Kelly haussa les épaules et franchit le trou du portrait. Dans la salle commune de Dragondebronze, Naomi et elle découvrirent avec surprise dans le salon un carton rempli de boîtes de friandises aux couleurs criardes avec un morceau de parchemin accroché dessus : « de la part de Peter ». Il était rare que l’on trouve des Dragées surprises de Bertie Crochue à Lettockar ; Peter s’était sûrement fourni auprès de Mikhaïl Popovicz, un élève de Lettockar notoirement connu pour son trafic de marchandises en tout genre. Kelly et Naomi prirent un paquet chacune ; sur le canapé juste devant, Huffö Gray en train d’embrasser langoureusement Katerina Van der Praoüt. Il n’avait pas hésité à braver un interdit en l’amenant dans la salle commune de Dragondebronze, vu qu’elle était une Becdeperroquet. Très surprises, Naomi et Kelly montèrent dans le dortoir des filles et se vautrèrent chacune dans leur lit.


- Tu étais au courant, pour Huffö ? demanda Kelly en piochant dans son paquet de dragées.


- Non, il faudrait demander à John, vu qu’il est pote avec Katerina, répondit Naomi.


Elle tourna la tête vers Kelly et sourit d’un air goguenard.


- Et tu essaies de me faire croire que t’es pas jalouse, Kelly ?


- Roh, mais je demandais, c’est tout ! se défendit Kelly. J’ai bien le droit d’être commère, moi aussi, y’a pas que Ludmilla et Gudrun. De toute façon, ce serait stupide de ma part d’être jalouse, vu que je suis amoureuse de personne.


- T’en as de la chance… soupira Naomi.


Kelly mit quelques secondes à comprendre. Puis elle écarquilla les yeux.

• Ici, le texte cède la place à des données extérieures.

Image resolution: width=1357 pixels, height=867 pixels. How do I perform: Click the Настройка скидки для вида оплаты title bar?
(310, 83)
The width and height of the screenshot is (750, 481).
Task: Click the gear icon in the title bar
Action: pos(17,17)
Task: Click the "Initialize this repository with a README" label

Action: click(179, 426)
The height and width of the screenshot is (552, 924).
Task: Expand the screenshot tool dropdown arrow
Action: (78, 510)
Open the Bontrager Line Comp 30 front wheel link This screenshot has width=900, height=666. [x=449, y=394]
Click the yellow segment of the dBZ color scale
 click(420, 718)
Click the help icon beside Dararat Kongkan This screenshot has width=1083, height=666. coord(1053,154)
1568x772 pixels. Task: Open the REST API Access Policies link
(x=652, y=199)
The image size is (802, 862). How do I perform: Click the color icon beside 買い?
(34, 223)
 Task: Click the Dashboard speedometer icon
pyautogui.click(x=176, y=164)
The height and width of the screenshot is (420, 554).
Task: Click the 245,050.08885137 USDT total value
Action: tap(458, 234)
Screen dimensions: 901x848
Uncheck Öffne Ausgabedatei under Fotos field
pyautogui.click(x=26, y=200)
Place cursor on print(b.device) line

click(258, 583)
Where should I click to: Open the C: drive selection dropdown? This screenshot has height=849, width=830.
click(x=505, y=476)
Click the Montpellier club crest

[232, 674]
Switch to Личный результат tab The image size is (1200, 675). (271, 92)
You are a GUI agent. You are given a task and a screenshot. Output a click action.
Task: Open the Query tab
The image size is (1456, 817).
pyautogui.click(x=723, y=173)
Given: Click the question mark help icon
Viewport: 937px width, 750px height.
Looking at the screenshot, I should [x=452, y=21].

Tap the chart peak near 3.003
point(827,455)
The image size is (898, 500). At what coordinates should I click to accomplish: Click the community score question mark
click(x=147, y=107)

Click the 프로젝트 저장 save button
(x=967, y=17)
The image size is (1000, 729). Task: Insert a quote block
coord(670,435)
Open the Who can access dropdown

- Naomi, t’es amoureuse ? En ce moment ?


- Amoureuse ? Oh non ! Mais… j’ai le béguin ! Enfin, un peu…


- Mais c’est qui ?


- C’est un secret, dit Naomi en sortant un livre de son sac.


- Oh non, tu fais pas ce coup-là, pas à moi ! protesta Kelly en riant.


Naomi ne répondit pas ; elle ouvrit son livre et se mit à le lire. Kelly lui jeta une dragée au goût d’asperge à la tête.


- Allez Mimi, dis-le moi ! Pour qui t’as le béguin ?


- Kelly, t’ai-je demandé la couleur de ta culotte ? répondit Naomi sans lever les yeux de son livre.


- R… euh, change pas de sujet ! Oh, je sais, c’est Tarung ! Tu m’avais dit l’an dernier que tu le trouvais mignon ou je sais pas quoi…


- Non, c’est pas Tarung, répondit Naomi, imperturbable.


- Vladimir ? Milosz ? Henry Arvock ? Donne-moi son nom, Naomi, je te lâcherai pas !


- D’accord, son nom, c’est… Joker. Ah si, si, j’ai droit à un joker !


- T’es pas cool, Mimi, bouda Kelly. OK, t’as gagné cette fois, mais t’as plus droit de rien me cacher maintenant !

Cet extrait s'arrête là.